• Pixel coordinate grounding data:
○ ○ ○

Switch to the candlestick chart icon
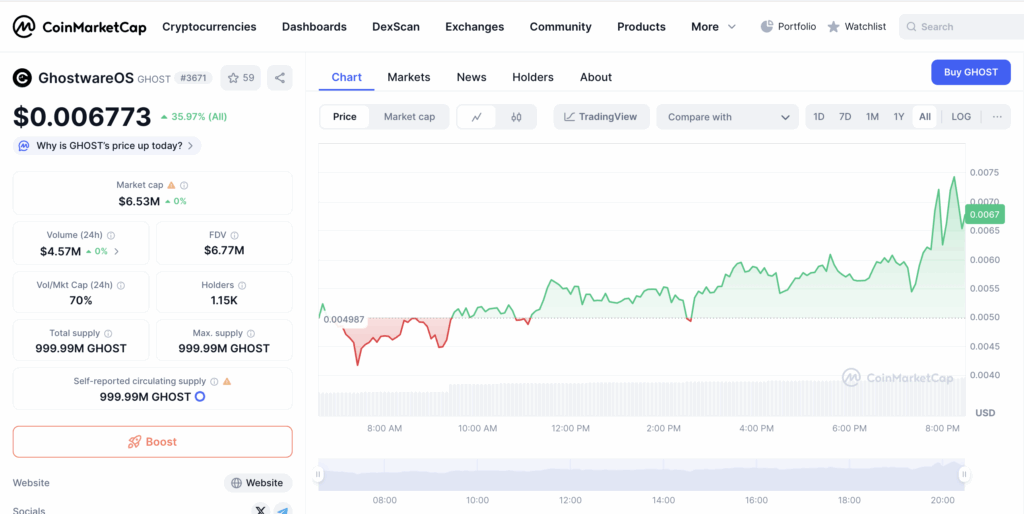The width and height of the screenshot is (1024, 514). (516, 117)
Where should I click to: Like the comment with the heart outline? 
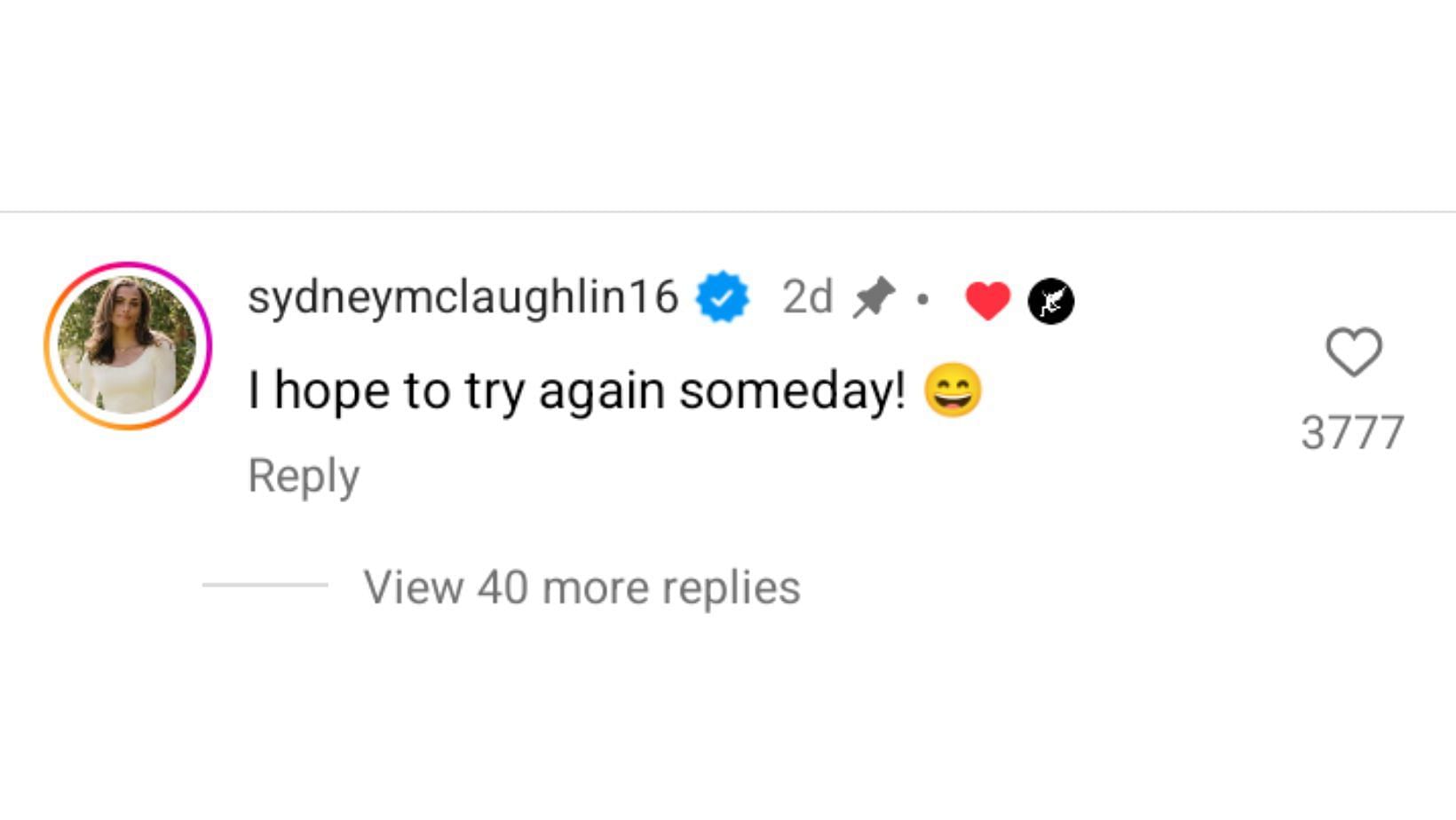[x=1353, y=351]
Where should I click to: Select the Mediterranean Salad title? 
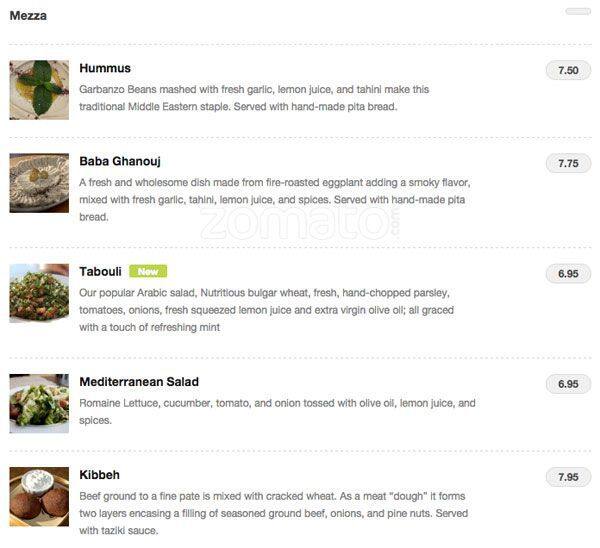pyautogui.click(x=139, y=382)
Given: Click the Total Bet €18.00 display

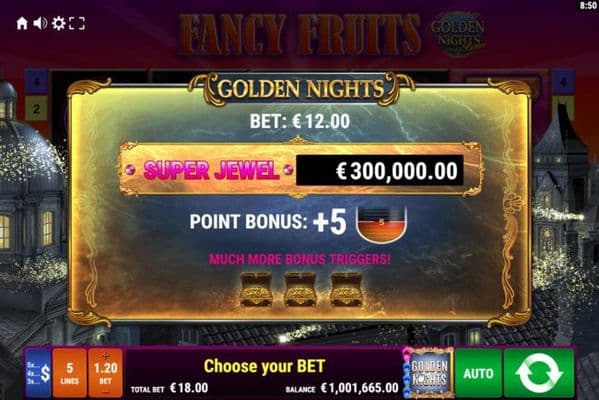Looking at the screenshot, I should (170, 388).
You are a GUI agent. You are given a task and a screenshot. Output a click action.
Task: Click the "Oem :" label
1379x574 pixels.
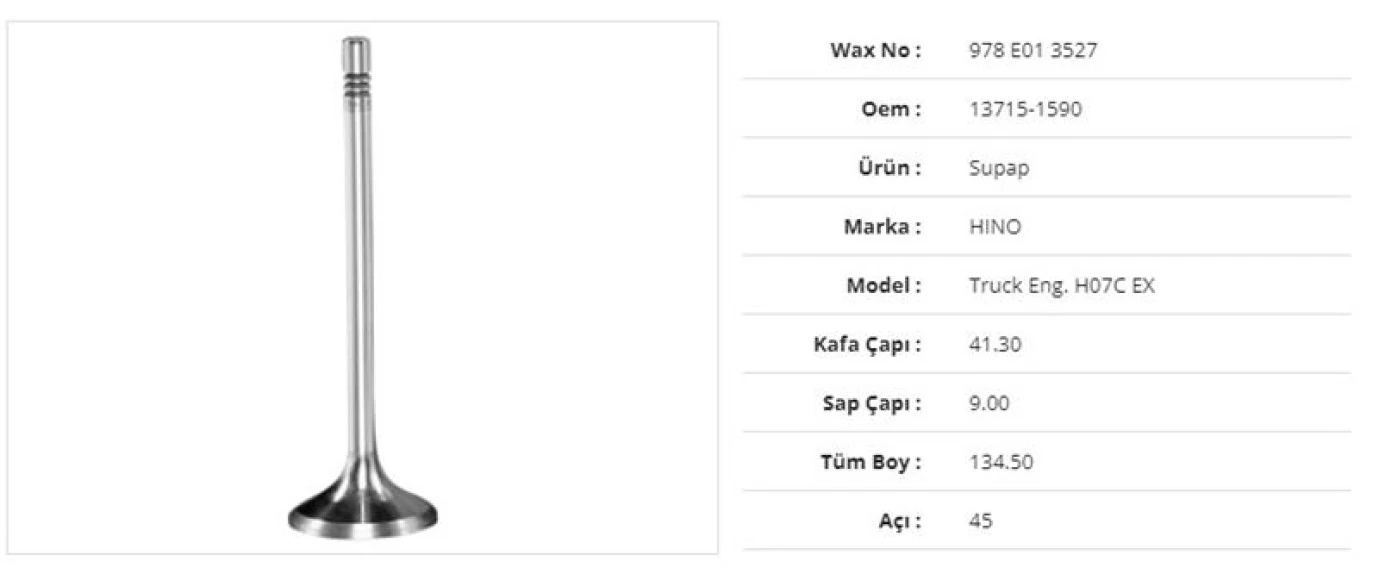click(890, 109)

○ ○ ○

• Work item: Would you repeat the entries exactly, keeping the images out?

• Output of the task:
Switch to the candlestick chart icon
The width and height of the screenshot is (1024, 514). (516, 117)
Where should I click to: Like the comment with the heart outline? 
[x=1353, y=351]
Where should I click to: Select the Mediterranean Salad title? 
pyautogui.click(x=139, y=382)
Given: Click the Total Bet €18.00 display

Looking at the screenshot, I should (170, 388).
You are a GUI agent. You are given a task and a screenshot. Output a click action.
Task: Click the "Oem :" label
1379x574 pixels.
click(890, 109)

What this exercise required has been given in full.